| WHAT TO PRODUCE |
Take the line that contains "Screen dimensions: 1206x980" as the first and the last line of the material as the final one; set down exactly the lines in that span.

| DATA PROVIDED |
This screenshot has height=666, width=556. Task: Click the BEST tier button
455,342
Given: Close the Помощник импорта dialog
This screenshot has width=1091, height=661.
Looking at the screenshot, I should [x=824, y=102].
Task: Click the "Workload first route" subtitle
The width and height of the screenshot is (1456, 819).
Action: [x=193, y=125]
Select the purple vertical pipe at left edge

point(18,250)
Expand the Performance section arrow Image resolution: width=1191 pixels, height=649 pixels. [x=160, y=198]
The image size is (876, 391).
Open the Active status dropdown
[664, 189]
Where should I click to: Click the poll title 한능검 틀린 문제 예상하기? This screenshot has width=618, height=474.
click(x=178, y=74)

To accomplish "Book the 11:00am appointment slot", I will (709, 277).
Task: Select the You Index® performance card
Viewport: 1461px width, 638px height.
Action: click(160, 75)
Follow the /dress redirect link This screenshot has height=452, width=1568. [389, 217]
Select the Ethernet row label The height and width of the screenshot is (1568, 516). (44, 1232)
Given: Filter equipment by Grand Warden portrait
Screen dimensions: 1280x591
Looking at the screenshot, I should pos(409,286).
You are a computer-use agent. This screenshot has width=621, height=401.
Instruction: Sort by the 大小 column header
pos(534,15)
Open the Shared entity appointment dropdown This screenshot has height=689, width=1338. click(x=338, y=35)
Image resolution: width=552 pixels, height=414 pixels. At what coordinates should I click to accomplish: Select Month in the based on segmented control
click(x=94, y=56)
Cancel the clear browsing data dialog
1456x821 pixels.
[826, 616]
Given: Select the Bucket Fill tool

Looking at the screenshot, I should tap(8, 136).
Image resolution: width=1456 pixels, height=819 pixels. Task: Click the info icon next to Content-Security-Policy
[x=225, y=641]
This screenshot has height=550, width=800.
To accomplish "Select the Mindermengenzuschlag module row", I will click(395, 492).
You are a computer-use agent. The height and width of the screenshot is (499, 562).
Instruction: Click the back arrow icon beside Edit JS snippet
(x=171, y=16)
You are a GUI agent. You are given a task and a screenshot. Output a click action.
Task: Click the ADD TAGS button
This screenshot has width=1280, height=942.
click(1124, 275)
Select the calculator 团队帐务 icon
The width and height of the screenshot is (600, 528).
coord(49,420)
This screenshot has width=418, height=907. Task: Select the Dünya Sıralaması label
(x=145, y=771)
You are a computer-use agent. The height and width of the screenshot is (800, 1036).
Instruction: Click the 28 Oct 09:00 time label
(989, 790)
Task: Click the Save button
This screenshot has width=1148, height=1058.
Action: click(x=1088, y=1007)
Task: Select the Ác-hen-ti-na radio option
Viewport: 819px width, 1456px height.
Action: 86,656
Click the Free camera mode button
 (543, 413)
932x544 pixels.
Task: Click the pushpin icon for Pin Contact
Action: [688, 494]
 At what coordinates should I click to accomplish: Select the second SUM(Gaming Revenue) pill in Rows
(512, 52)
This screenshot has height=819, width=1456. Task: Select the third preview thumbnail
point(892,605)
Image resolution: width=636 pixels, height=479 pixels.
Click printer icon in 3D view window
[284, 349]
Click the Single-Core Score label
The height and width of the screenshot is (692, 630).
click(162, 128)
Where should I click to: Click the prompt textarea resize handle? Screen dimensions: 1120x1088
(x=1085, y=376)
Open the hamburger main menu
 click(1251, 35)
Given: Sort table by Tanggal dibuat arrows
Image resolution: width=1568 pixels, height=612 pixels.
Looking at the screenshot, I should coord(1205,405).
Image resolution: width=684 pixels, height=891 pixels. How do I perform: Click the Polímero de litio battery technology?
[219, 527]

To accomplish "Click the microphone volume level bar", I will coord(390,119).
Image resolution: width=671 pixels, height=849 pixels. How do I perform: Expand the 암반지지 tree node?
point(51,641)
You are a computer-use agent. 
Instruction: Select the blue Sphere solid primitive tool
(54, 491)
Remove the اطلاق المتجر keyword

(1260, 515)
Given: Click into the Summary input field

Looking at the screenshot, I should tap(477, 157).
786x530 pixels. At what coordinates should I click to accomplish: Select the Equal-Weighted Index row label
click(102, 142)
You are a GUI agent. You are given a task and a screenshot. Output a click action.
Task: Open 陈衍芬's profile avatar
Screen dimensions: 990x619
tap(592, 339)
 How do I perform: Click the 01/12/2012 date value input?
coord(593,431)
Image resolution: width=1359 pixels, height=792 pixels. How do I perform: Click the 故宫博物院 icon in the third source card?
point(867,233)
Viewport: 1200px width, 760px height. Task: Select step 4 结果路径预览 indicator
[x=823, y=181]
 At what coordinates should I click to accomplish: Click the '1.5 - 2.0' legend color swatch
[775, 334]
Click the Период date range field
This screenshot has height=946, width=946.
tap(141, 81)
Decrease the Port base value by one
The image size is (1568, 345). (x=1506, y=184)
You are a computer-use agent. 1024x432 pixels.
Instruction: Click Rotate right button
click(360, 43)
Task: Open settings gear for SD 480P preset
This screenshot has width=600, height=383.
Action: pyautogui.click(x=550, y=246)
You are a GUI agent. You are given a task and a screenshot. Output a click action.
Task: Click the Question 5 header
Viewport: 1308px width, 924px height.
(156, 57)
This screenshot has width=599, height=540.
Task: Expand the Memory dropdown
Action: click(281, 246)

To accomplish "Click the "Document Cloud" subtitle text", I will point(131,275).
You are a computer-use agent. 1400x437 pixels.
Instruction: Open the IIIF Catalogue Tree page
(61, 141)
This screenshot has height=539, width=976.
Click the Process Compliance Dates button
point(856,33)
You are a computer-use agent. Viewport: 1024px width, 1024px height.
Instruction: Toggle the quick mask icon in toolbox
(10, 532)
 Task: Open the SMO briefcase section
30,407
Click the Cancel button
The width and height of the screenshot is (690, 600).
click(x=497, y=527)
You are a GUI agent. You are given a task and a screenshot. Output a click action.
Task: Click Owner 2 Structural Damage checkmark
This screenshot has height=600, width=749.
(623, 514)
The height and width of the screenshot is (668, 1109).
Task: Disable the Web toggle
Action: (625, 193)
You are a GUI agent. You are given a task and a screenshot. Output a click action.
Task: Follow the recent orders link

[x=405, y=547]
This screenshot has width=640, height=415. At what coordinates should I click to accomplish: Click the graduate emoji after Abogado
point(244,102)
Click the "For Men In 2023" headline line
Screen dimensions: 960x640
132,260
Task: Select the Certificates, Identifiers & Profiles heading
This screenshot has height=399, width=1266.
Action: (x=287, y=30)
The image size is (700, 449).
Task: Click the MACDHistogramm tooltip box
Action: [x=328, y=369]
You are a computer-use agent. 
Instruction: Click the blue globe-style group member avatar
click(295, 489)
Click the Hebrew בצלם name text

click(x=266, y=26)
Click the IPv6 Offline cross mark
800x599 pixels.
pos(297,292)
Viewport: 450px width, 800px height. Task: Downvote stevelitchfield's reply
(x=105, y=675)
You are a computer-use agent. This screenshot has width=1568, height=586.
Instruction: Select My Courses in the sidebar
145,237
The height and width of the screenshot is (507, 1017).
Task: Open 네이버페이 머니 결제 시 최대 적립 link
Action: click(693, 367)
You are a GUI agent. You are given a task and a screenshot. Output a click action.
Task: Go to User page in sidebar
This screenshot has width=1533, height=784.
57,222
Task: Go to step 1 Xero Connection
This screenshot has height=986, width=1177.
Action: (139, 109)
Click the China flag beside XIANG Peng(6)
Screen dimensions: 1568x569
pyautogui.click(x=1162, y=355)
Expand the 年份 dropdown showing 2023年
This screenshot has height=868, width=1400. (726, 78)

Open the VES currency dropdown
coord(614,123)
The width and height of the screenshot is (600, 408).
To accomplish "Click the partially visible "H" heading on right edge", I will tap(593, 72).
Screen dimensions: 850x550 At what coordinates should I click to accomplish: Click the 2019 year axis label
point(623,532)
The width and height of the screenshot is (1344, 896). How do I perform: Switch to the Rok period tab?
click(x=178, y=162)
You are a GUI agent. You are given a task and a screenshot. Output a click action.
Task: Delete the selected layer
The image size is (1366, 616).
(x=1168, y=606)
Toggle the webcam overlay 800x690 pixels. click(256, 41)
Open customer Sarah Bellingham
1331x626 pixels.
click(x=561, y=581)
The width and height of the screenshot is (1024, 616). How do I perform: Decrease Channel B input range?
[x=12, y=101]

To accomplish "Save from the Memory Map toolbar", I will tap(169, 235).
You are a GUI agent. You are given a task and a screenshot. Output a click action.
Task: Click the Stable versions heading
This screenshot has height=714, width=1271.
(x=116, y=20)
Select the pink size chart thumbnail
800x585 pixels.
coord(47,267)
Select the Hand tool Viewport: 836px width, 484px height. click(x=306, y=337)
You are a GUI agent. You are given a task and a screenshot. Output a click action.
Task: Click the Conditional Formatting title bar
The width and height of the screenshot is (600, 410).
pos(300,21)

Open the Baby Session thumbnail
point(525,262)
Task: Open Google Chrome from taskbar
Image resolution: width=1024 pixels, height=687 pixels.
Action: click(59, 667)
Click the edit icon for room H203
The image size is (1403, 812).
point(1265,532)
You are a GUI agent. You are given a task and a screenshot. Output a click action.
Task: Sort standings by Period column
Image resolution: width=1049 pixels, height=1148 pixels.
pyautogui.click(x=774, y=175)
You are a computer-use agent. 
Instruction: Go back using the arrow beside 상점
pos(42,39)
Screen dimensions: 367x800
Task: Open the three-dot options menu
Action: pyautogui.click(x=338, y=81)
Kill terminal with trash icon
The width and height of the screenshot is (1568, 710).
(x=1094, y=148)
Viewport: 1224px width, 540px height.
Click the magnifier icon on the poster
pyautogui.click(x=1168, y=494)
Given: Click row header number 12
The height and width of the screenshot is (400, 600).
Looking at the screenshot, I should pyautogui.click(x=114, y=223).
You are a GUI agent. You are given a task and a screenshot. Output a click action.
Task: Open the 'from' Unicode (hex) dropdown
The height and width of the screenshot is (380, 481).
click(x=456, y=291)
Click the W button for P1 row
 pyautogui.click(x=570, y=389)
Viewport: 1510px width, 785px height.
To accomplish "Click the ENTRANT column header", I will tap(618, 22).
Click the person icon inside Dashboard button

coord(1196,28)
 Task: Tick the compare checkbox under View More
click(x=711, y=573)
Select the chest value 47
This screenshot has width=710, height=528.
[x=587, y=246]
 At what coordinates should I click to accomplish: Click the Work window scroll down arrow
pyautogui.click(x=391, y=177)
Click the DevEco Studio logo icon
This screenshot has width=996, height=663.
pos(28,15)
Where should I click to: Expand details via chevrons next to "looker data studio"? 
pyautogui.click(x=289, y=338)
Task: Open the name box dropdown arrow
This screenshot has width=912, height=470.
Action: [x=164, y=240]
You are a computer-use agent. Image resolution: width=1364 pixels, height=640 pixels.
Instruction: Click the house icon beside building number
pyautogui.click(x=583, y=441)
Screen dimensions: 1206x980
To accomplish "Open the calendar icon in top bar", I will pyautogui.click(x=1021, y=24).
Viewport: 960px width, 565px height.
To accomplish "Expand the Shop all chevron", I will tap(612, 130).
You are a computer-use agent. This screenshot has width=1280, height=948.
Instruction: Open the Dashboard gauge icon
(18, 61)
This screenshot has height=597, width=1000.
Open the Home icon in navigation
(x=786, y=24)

| ANSWER BELOW |
Screen dimensions: 1206x980
To accomplish "Open the calendar icon in top bar", I will pyautogui.click(x=1021, y=24).
Viewport: 960px width, 565px height.
To accomplish "Expand the Shop all chevron", I will tap(612, 130).
You are a computer-use agent. This screenshot has width=1280, height=948.
Instruction: Open the Dashboard gauge icon
(18, 61)
This screenshot has height=597, width=1000.
Open the Home icon in navigation
(x=786, y=24)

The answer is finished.